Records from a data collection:

§ §

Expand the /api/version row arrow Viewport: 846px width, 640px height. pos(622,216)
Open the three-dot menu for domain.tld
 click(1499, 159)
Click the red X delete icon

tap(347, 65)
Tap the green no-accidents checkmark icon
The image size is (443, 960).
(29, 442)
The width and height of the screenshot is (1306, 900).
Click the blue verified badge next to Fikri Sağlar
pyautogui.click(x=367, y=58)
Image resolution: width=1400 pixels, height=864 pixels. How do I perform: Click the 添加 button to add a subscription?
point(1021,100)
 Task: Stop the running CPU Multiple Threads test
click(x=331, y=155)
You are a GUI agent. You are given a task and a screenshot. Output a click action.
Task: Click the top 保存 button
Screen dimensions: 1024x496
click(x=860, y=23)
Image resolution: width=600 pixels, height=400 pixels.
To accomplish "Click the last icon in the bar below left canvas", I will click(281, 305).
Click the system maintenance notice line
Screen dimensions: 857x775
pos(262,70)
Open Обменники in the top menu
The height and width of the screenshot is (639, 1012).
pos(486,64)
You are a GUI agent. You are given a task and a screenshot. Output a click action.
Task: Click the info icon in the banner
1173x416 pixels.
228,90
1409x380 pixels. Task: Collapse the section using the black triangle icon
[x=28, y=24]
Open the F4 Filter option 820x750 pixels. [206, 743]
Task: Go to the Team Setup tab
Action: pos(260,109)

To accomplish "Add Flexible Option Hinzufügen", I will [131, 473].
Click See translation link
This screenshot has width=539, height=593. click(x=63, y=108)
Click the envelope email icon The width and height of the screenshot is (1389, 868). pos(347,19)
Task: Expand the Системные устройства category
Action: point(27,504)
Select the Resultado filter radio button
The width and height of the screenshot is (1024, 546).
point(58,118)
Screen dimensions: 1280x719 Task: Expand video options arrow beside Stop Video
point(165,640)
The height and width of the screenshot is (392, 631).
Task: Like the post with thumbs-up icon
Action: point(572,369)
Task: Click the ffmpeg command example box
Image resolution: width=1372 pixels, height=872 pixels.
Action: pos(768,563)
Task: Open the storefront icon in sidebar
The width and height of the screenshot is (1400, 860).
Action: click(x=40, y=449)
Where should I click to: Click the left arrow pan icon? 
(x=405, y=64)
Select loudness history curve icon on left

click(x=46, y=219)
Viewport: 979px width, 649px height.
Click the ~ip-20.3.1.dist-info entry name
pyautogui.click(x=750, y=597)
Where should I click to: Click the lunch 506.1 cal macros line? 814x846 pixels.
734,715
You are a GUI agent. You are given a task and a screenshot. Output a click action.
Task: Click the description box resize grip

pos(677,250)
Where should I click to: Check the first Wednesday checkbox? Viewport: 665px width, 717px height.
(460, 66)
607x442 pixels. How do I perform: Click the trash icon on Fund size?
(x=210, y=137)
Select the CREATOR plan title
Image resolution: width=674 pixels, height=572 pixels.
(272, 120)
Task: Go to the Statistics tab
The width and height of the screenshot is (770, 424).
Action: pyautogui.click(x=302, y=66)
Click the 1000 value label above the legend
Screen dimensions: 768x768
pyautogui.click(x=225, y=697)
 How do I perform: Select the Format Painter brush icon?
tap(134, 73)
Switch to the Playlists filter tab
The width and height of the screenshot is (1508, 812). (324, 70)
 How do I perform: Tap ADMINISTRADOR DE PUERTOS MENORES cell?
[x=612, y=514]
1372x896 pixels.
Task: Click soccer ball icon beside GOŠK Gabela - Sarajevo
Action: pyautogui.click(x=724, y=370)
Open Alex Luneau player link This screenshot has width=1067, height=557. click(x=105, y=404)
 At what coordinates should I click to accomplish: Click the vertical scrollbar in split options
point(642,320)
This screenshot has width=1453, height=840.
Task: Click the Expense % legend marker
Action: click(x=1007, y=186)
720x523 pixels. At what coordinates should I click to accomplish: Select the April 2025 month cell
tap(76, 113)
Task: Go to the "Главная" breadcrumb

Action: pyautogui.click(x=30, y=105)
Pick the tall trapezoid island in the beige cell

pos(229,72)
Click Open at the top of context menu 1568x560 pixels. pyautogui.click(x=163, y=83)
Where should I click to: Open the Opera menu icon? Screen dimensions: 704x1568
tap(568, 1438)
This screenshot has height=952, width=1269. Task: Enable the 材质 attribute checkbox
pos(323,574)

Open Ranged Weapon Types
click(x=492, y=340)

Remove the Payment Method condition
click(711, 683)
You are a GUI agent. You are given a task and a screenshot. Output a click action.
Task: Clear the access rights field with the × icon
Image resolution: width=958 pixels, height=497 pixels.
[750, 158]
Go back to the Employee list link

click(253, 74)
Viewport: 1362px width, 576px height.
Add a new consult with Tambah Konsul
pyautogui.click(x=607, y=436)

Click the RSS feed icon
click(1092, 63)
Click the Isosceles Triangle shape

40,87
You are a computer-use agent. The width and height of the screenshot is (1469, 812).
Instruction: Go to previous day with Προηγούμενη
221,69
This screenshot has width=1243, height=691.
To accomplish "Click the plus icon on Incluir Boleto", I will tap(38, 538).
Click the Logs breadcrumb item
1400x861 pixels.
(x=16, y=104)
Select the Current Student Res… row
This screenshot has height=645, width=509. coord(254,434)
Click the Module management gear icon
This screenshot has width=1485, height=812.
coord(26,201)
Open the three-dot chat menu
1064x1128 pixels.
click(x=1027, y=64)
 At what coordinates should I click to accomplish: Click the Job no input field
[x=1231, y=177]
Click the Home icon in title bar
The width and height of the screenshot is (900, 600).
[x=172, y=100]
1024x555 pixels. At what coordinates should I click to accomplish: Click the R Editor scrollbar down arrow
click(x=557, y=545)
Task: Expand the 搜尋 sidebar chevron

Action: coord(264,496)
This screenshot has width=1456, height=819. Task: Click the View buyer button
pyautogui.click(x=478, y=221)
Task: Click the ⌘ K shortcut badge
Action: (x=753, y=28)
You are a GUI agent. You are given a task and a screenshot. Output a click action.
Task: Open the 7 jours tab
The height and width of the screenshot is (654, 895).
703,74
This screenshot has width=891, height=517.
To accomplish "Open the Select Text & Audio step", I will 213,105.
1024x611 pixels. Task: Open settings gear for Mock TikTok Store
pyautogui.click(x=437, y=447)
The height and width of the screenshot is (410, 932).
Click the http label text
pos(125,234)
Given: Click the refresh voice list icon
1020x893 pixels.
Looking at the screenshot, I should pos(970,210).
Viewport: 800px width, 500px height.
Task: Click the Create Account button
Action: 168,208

§ §

### Goal of the exercise
State how many lines in the records contain the string "menu" (case-sensitive). Return only the number.

### Solution to the problem
5